**WORK REQUIRED**
Transcribe the data exactly.

Records drawn from a dataset
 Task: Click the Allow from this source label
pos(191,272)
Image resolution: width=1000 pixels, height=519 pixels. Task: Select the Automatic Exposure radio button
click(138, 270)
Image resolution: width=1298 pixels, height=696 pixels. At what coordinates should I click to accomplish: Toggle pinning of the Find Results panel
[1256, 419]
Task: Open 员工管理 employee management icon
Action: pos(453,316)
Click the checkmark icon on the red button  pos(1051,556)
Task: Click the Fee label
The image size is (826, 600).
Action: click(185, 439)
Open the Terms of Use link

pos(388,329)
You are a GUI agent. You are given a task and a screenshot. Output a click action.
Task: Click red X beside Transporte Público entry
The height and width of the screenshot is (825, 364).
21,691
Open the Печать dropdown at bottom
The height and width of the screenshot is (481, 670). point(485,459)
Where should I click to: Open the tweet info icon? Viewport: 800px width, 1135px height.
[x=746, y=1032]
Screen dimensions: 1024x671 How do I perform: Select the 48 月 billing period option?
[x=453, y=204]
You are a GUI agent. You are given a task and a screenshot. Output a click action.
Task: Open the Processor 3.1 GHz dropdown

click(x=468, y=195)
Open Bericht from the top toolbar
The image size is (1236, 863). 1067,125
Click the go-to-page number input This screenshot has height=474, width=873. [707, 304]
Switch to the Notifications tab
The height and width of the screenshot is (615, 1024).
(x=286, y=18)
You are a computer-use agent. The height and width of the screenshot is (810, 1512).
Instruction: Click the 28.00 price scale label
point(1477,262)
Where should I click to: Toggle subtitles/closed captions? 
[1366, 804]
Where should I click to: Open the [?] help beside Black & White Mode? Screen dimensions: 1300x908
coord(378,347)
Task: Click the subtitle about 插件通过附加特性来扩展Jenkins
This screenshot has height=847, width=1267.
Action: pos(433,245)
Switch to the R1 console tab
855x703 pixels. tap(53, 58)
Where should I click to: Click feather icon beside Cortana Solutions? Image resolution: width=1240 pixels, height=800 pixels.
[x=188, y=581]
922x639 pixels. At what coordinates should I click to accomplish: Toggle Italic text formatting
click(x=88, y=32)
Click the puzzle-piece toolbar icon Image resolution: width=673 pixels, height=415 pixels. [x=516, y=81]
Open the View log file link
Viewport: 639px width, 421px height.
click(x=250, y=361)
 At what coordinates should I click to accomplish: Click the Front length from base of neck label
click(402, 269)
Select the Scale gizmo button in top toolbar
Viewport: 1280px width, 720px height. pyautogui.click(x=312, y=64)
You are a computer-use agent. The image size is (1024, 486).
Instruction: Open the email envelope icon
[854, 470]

**EXERCISE SOLUTION**
 Task: Click the Allow from this source label
pos(191,272)
Image resolution: width=1000 pixels, height=519 pixels. Task: Select the Automatic Exposure radio button
click(138, 270)
Image resolution: width=1298 pixels, height=696 pixels. At what coordinates should I click to accomplish: Toggle pinning of the Find Results panel
[1256, 419]
Task: Open 员工管理 employee management icon
Action: pos(453,316)
Click the checkmark icon on the red button  pos(1051,556)
Task: Click the Fee label
The image size is (826, 600).
Action: click(185, 439)
Open the Terms of Use link

pos(388,329)
You are a GUI agent. You are given a task and a screenshot. Output a click action.
Task: Click red X beside Transporte Público entry
The height and width of the screenshot is (825, 364).
21,691
Open the Печать dropdown at bottom
The height and width of the screenshot is (481, 670). point(485,459)
Where should I click to: Open the tweet info icon? Viewport: 800px width, 1135px height.
[x=746, y=1032]
Screen dimensions: 1024x671 How do I perform: Select the 48 月 billing period option?
[x=453, y=204]
You are a GUI agent. You are given a task and a screenshot. Output a click action.
Task: Open the Processor 3.1 GHz dropdown

click(x=468, y=195)
Open Bericht from the top toolbar
The image size is (1236, 863). 1067,125
Click the go-to-page number input This screenshot has height=474, width=873. [707, 304]
Switch to the Notifications tab
The height and width of the screenshot is (615, 1024).
(x=286, y=18)
You are a computer-use agent. The height and width of the screenshot is (810, 1512).
Instruction: Click the 28.00 price scale label
point(1477,262)
Where should I click to: Toggle subtitles/closed captions? 
[1366, 804]
Where should I click to: Open the [?] help beside Black & White Mode? Screen dimensions: 1300x908
coord(378,347)
Task: Click the subtitle about 插件通过附加特性来扩展Jenkins
This screenshot has height=847, width=1267.
Action: pos(433,245)
Switch to the R1 console tab
855x703 pixels. tap(53, 58)
Where should I click to: Click feather icon beside Cortana Solutions? Image resolution: width=1240 pixels, height=800 pixels.
[x=188, y=581]
922x639 pixels. At what coordinates should I click to accomplish: Toggle Italic text formatting
click(x=88, y=32)
Click the puzzle-piece toolbar icon Image resolution: width=673 pixels, height=415 pixels. [x=516, y=81]
Open the View log file link
Viewport: 639px width, 421px height.
click(x=250, y=361)
 At what coordinates should I click to accomplish: Click the Front length from base of neck label
click(402, 269)
Select the Scale gizmo button in top toolbar
Viewport: 1280px width, 720px height. pyautogui.click(x=312, y=64)
You are a computer-use agent. The image size is (1024, 486).
Instruction: Open the email envelope icon
[854, 470]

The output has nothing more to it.